Once in a while I receive photos of Pipeline estate in Nairobi covered in garbage. I have seen many such photos online. Pipeline estate is famous for all the wrong reasons. You can tell by the concerns of the residents that, despite loving their neighbourhood, it is not made suitable for them to enjoy living there.
Sharing photos of their rubbish-covered estate has been a cry for help but previous county governments in Nairobi did not seem to care about the plight of the residents. We could say the same for many neighbourhoods in our towns and cities, which have been neglected and turned into inhabitable, inhospitable and unhealthy neighbourhoods. No wonder cholera outbreaks tend to be worse in Africa. Whose fault is it? In Kenya, the problem lies squarely at the doorstep of the counties when it comes to garbage menace.
Counties have the responsibility of keeping public spaces clean, including those closer to neighbourhoods. This is not achieved by a token gesture from the government when it turns up only once, stand on a red carpet with a rake in hand and push one leaf into a pan for a photo-op. Garbage collection is a 24-hour, seven-day job; especially for a city such as Nairobi that claims to be a global ‘beautiful city in the sun’. Sadly, beauty, rotting garbage and open sewers don’t match. It is still a pig with lipstick rolling in a pigsty.
Legal duty of care
Non-collection of garbage, lack of clean running water and sewerage system is negligence. Counties and indeed the national government have legal duty of care to ensure that mandatory services run smoothly to enable taxpayers to get value for money and live with decency and dignity.
There should be no ‘ifs’ or ‘buts’ when it comes to offering mandatory services to residents. They should never be used as bait for votes either.
The reason residents elect political representatives is to ensure that services are brought closer to them and carried out as expected, failure of which should give residents the right to legally challenge counties, any agency responsible and political representatives.
Politicians in Kenya still assume their role is to care for themselves and their families and not the voters. It is not surprising that we are not hearing from the MCA in charge of Pipeline estate on garbage menace but the long-suffering residents instead.
Kenyans do not have the culture of challenging their political representatives when they fall short of expectations. Negligence is what many Kenyans have come to accept as a way of life. They would rather bury a loved one who died due to negligence in hospitals without a whimper than challenge the system for its failures.
The death of baby Travis Maina alias baby ‘Jembe’ is a good example of how we handle negligence in such a cavalier manner. To-date no one has been held responsible for the death of baby Travis. There are many such cases across the country’s hospitals that have gone unpunished. This is not so much about the doctors and nurses involved but about the government policy that sets the grounds for such negligence to occur in the first place. Poor facilities, unchecked corruption and poor funding are contributory factors. Baby Travis was more a matter for the police in the first instance than the Senate!
Putting money before life is the wrong basis to start from on emergency care. Saving lives in hospitals should always take precedence. If patients are failed in public hospitals, those failures must be blamed on the government if they are systemic.
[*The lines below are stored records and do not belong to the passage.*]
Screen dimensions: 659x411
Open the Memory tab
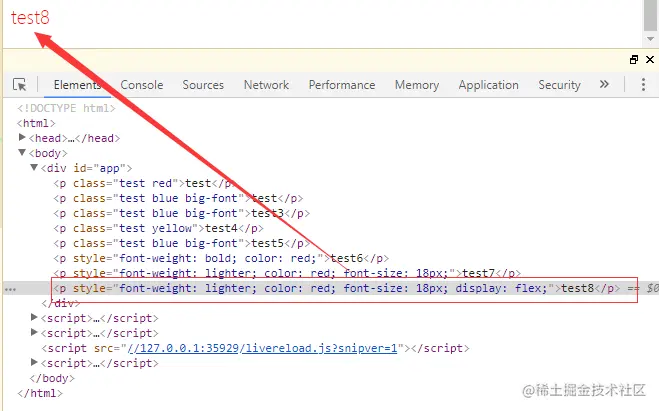[417, 85]
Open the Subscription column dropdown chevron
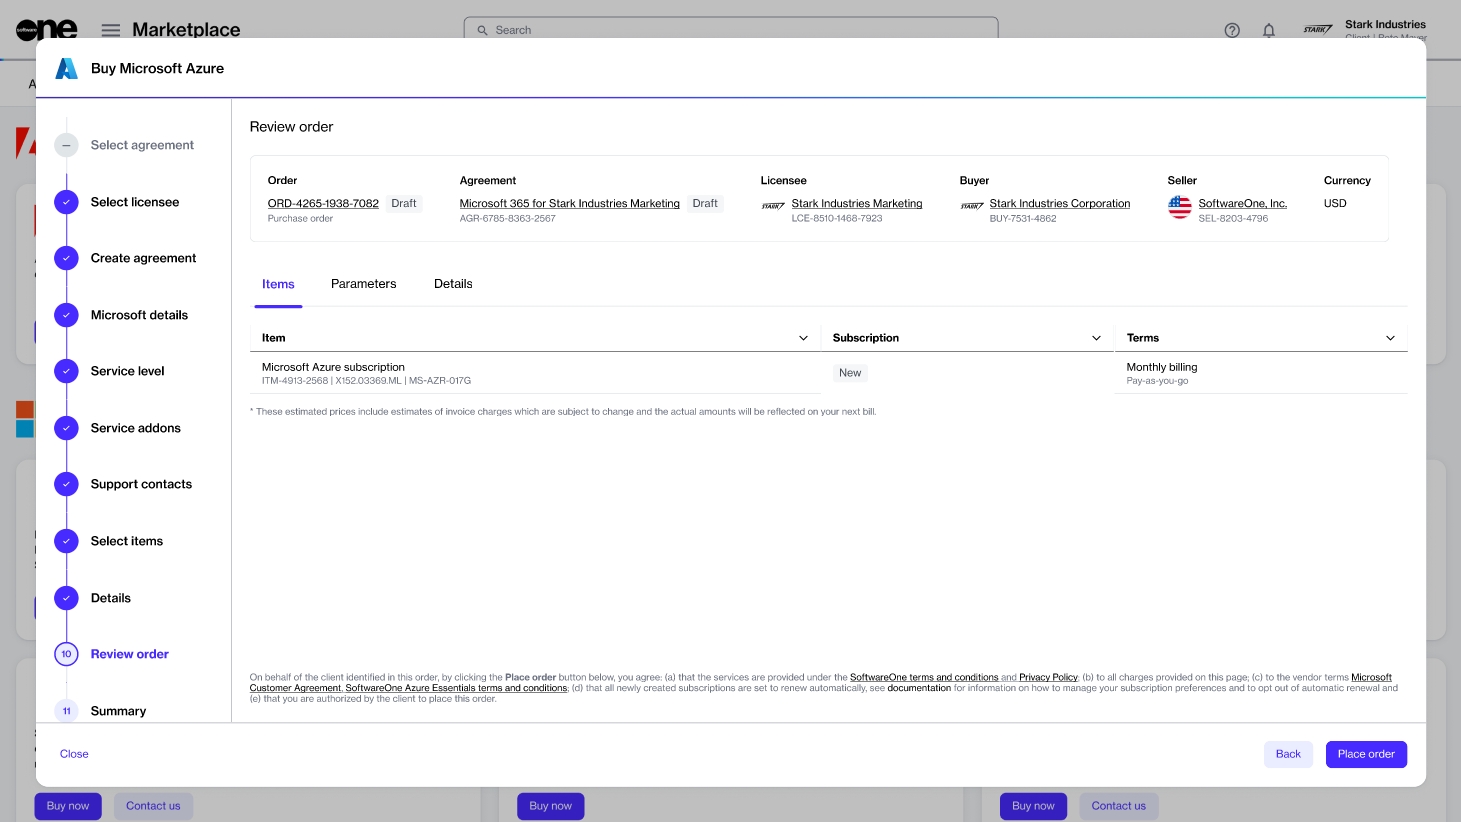 [x=1096, y=338]
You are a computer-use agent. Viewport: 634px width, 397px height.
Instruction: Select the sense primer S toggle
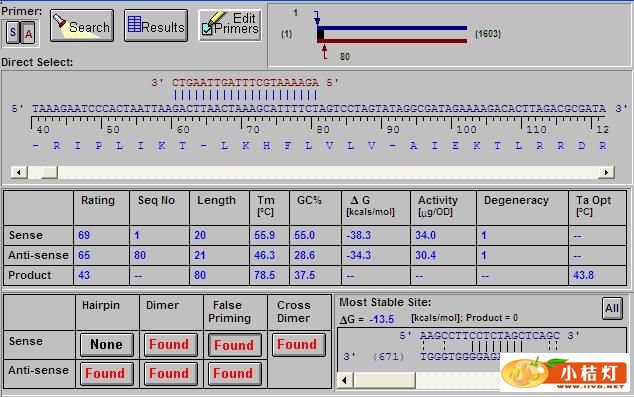click(x=13, y=32)
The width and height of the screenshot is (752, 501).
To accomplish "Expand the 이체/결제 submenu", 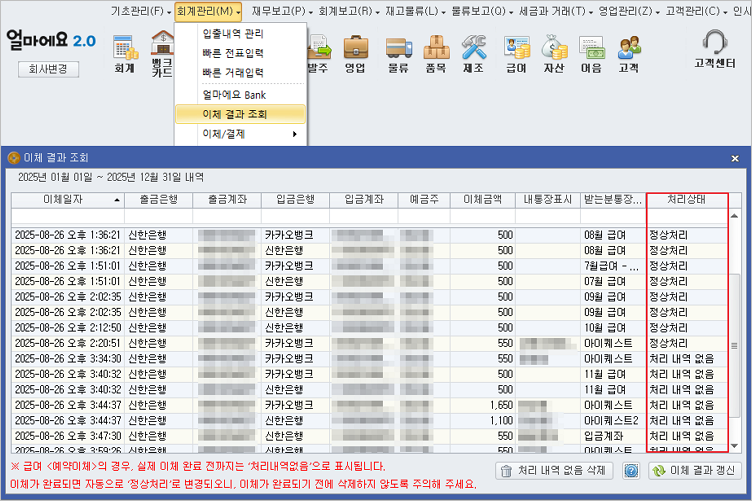I will pos(240,133).

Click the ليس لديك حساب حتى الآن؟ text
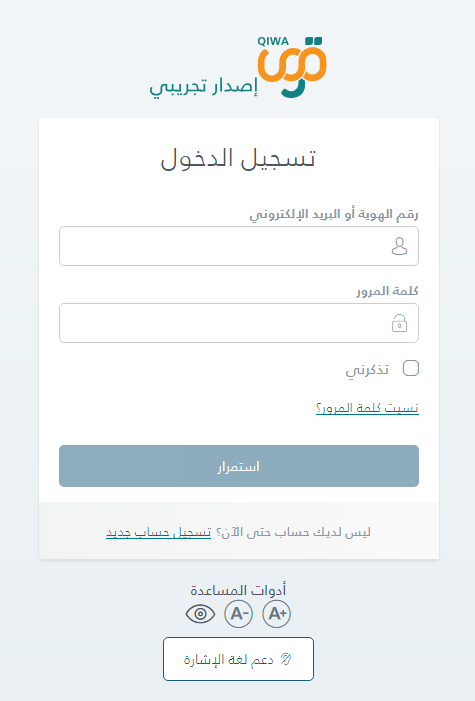coord(293,532)
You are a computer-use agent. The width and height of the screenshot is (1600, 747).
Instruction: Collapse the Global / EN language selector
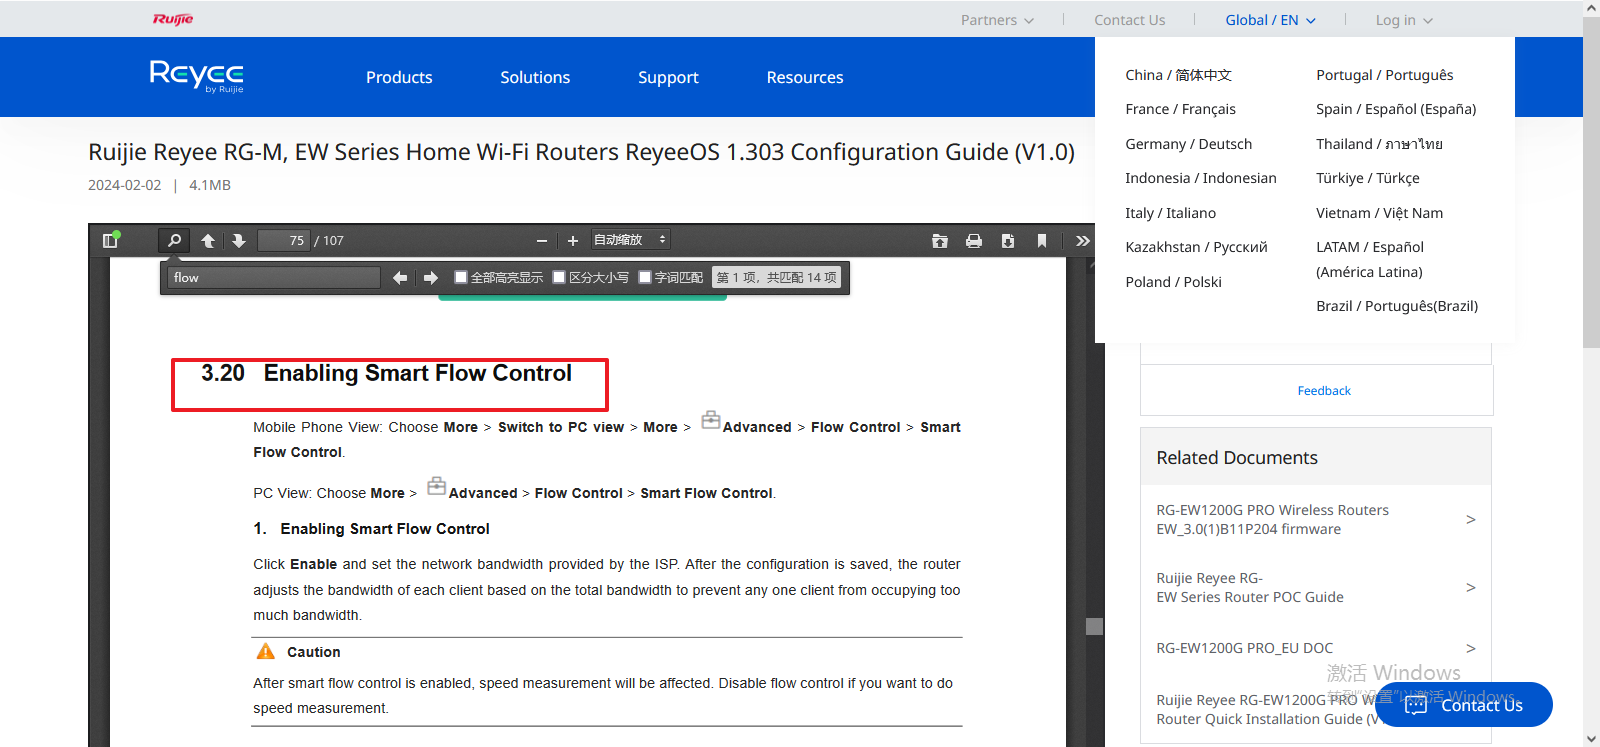tap(1270, 20)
We cannot continue to allow citizens to suffer indignities due to uncollected garbage and lose lives due to government officials shirking their responsibilities.
Years of ignoring noise pollution from bars and churches allowed to operate closer to neighbourhoods has had residents enduring diminished sleep and quality of life as counties and government agencies responsible for licensing venues continue blocking their ears to the problems caused by noise pollution as they chase bribes.
Blood on their hands
Traffic police officers too have blood on their hands as they ignore malpractices that lead to many deaths on our roads as they collect bribes. Rogue government agencies in charge of construction have done the same to the building industry.
The result is the lives of innocent Kenyans lost in the debris of poorly built apartments collapsing year after year. Arresting junior government staff is a kneejerk reaction and doesn’t end the rot at the top of government that allows for negligence to go on unchecked.
It is the responsibility of the government to set rules that must be strictly adhered to. Punishing government negligence is the best deterrence! We don’t see that happening often enough.
To restore faith in government and improve service delivery, negligence by government agencies must be punished. We must turn a new leaf on professional negligence to save lives. If government negligence is punished enough, we would have a well-ordered country.